DIRECTIONS FOR THIS TASK ▸
Below are some entries. Return exactly the lines from the one with "The image size" through the final line, leaving out any pictures.

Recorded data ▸
═══

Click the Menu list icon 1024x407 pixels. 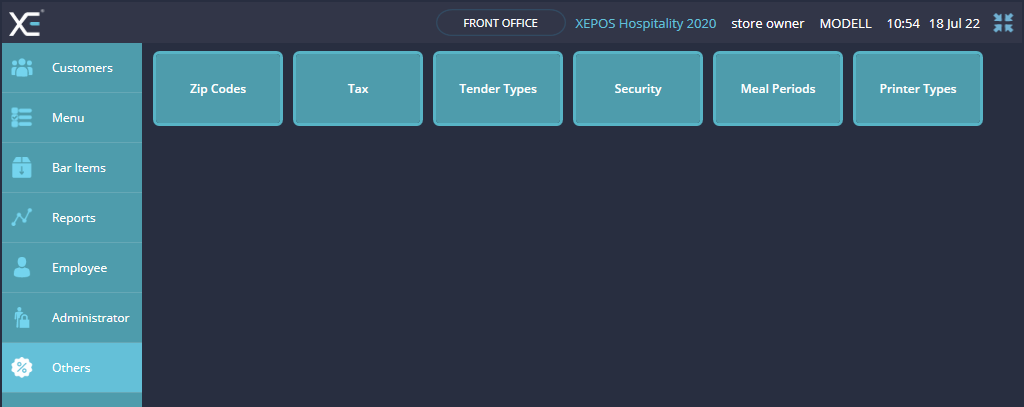(22, 118)
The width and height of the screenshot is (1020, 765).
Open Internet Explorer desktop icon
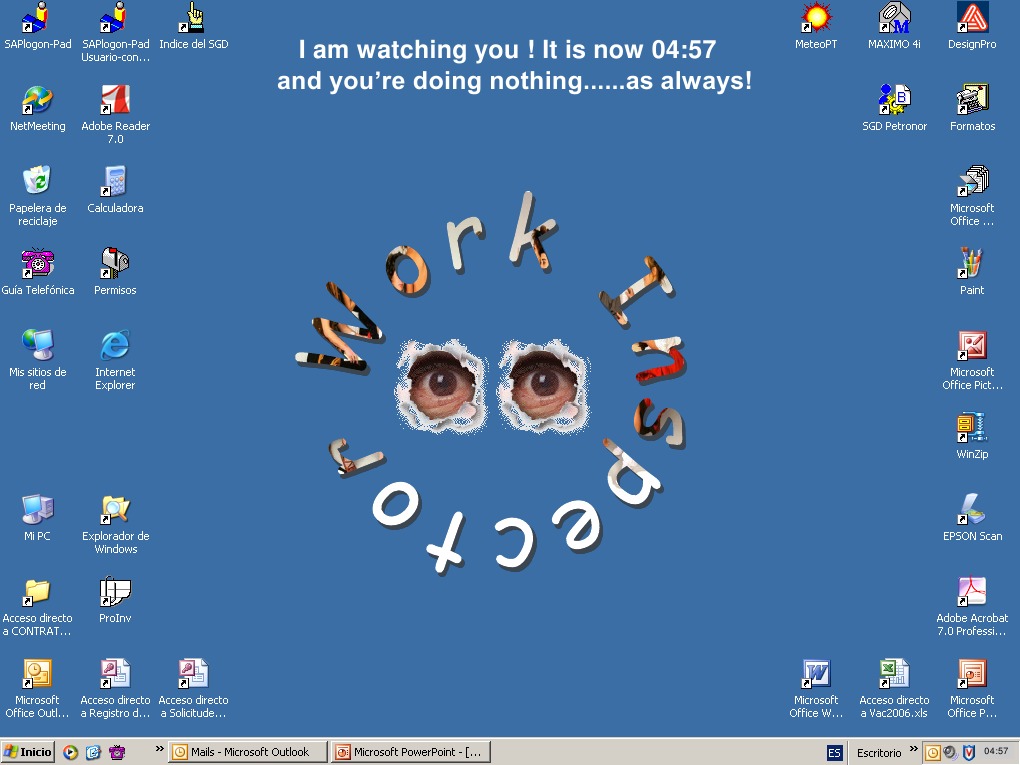[115, 346]
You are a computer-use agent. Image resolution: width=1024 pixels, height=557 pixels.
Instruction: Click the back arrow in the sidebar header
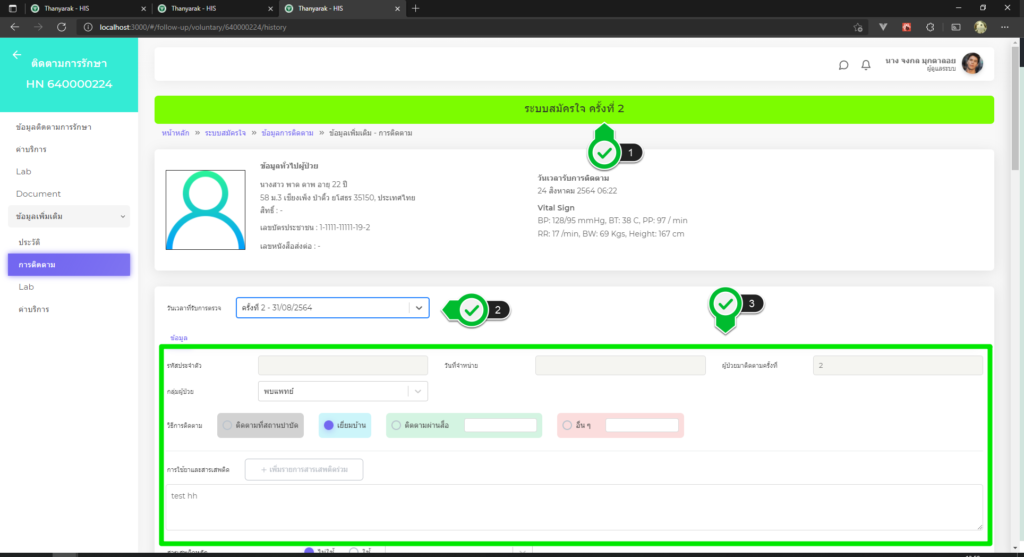click(x=16, y=56)

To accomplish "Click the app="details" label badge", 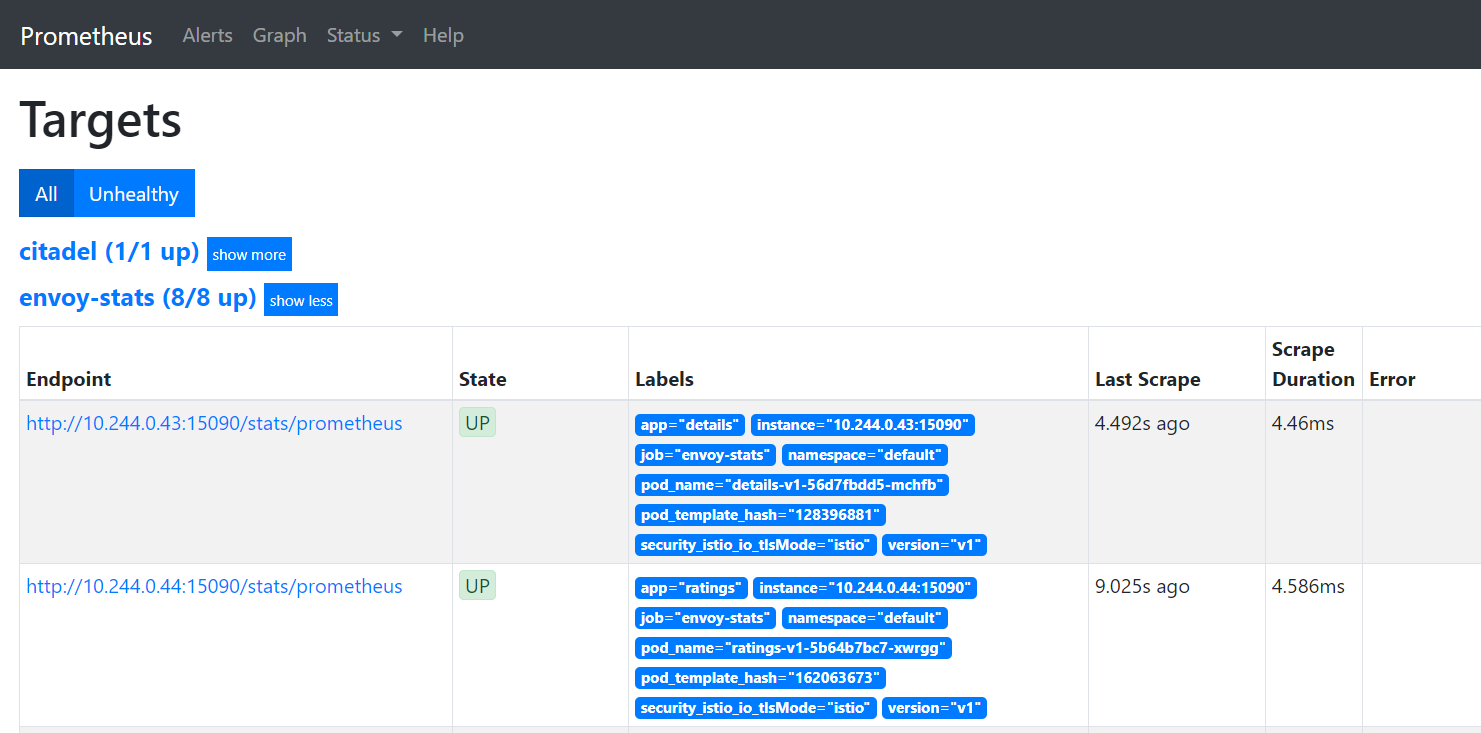I will pos(689,425).
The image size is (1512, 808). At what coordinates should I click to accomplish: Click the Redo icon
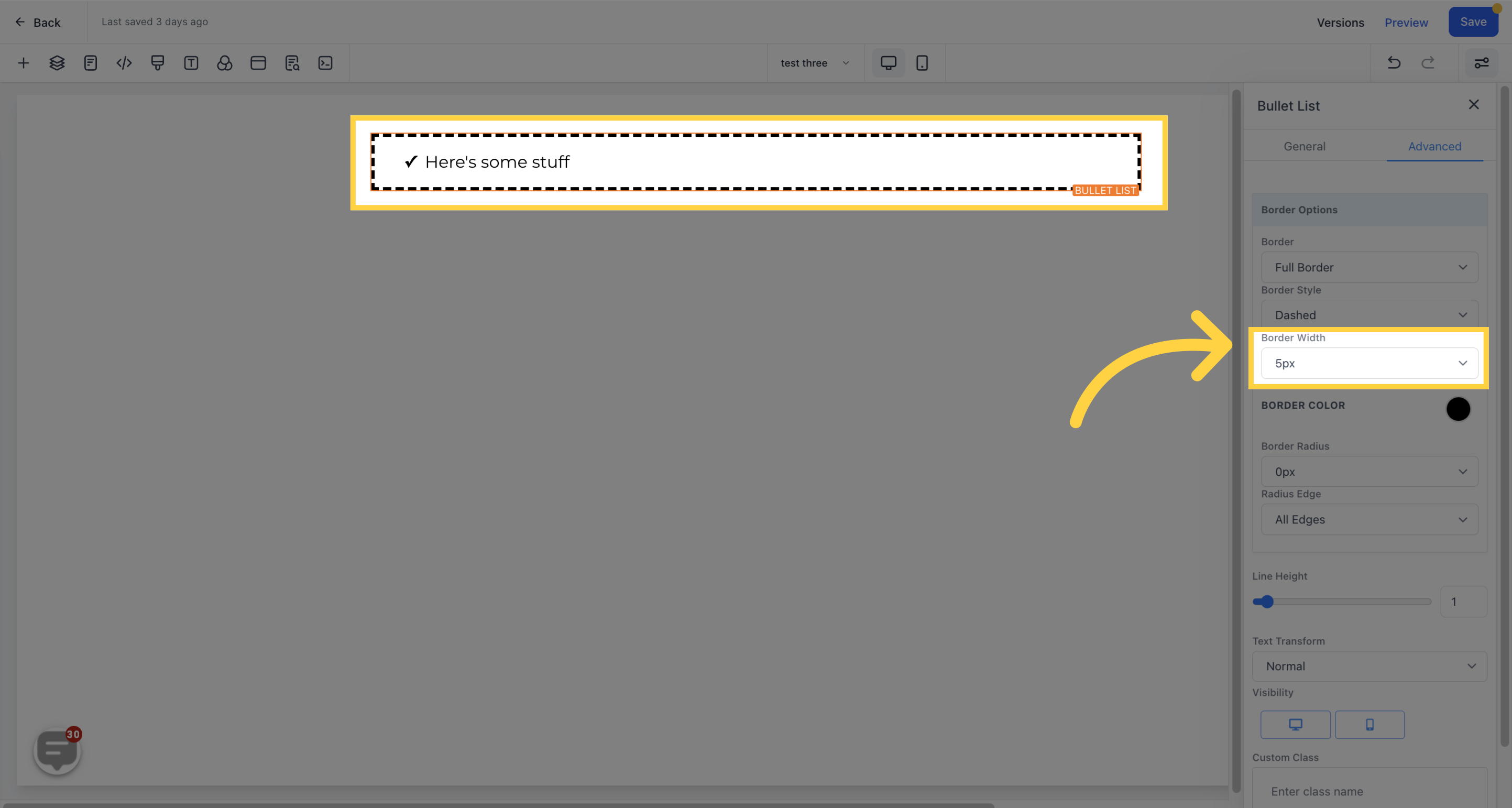[1428, 63]
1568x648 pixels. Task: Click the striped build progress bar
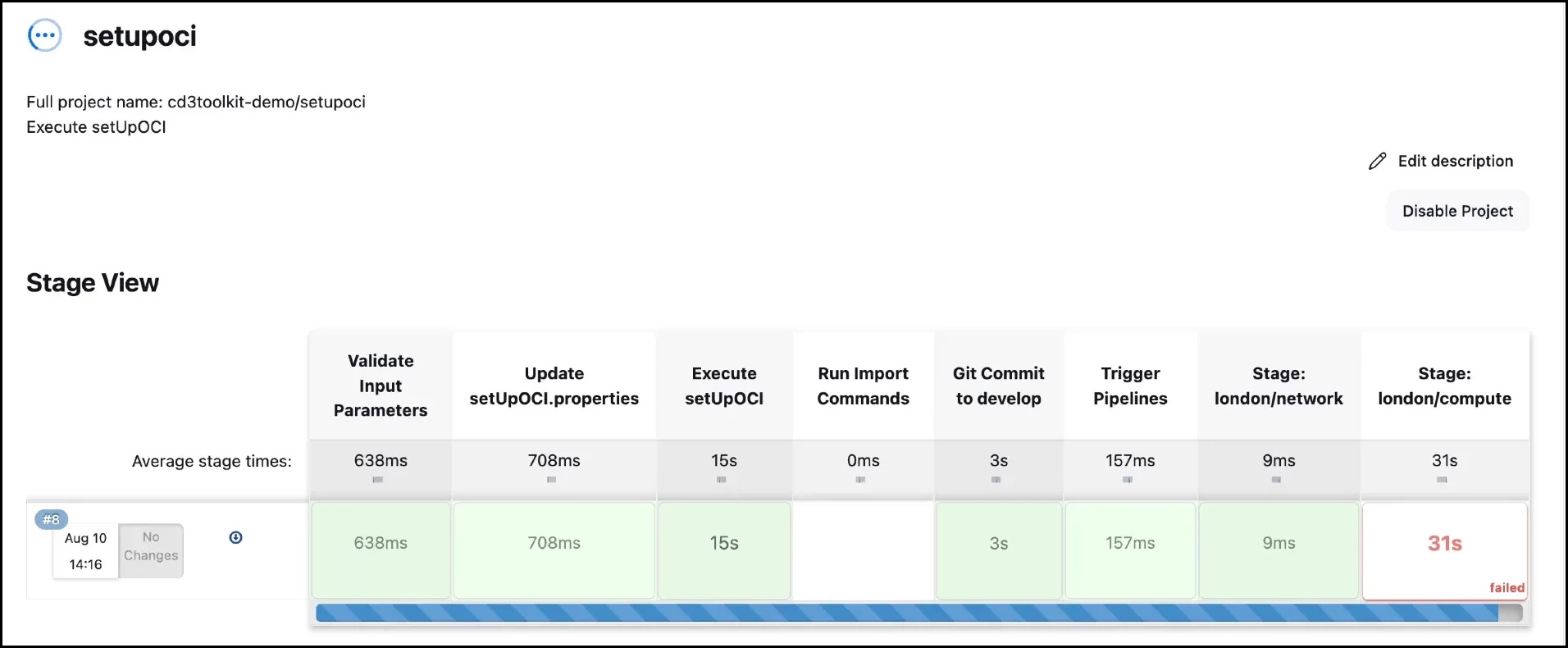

═══

EXPECTED OUTPUT ▸
The image size is (1512, 808). At what coordinates should I click to accomplish: Click the Redo icon
[1428, 63]
1568x648 pixels. Task: Click the striped build progress bar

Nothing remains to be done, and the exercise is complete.